Eager vs Lazy Execution

Understanding when to use eager vs lazy evaluation is key to using functional_list effectively. This guide explains the differences, trade-offs, and when to use each mode.

🔥 Eager Mode (ListMapper)

What is Eager Execution?

In eager mode, each operation executes immediately and creates a new materialized ListMapper containing all the results in memory.

from functional_list import ListMapper

# Each operation executes immediately
numbers = ListMapper[int](1, 2, 3, 4)      # Creates list [1, 2, 3, 4]
squared = numbers.map(lambda x: x * x)      # Immediately creates [1, 4, 9, 16]
filtered = squared.filter(lambda x: x > 5)  # Immediately creates [9, 16]
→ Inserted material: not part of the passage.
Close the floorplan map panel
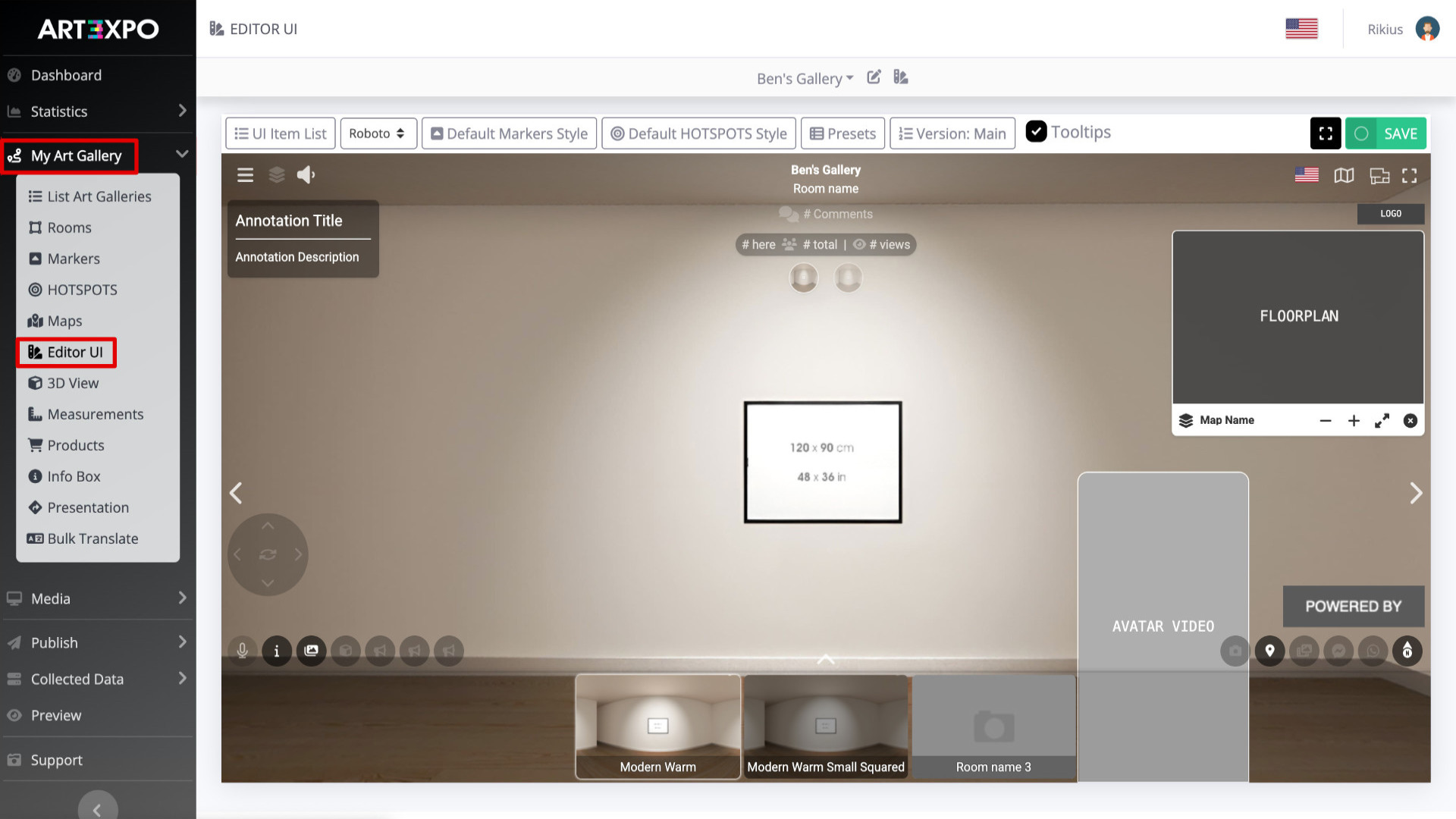 [x=1410, y=421]
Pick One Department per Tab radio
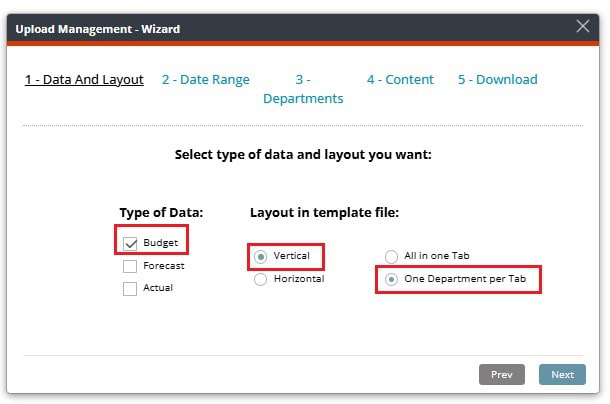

print(filtered)  # List[9, 16] - already computed

Characteristics of Eager Mode

✅ Pros: - Simple and predictable: What you see is what you get - Easy debugging: Inspect intermediate results at any step - Multiple iterations: Can iterate over results multiple times - Random access: Access any element by index instantly - Great for small/medium datasets: Fast and straightforward

❌ Cons: - Memory usage: Creates intermediate lists for each operation - Potentially slower: Computes everything even if you only need part of it - Not optimal for large data: Can be inefficient with millions of items

When to Use Eager Mode

Use eager mode when: - Working with small to medium-sized datasets (< 100K items) - You need to inspect intermediate results while debugging - You'll access results multiple times - You need random access to elements - Simplicity and readability are priorities

Example: Eager Mode

from functional_list import ListMapper

# Log processing with eager evaluation
logs = ListMapper.from_text("app.log")

# Each step creates a new list
errors = logs.filter(lambda line: "ERROR" in line)        # Creates list of errors
print(f"Found {len(errors)} errors")  # Can check length

parsed = errors.map(parse_log_line)                       # Creates list of parsed logs
print(f"First error: {parsed[0]}")     # Can access by index

by_type = parsed.group_by(lambda e: e["type"])            # Creates grouped list
print(f"Error types: {len(by_type)}")  # Can inspect groups

💤 Lazy Mode (LazyListMapper)

What is Lazy Execution?

In lazy mode, operations are recorded but not executed. Computation only happens when you explicitly materialize the results (e.g., collect(), to_list(), or iterate).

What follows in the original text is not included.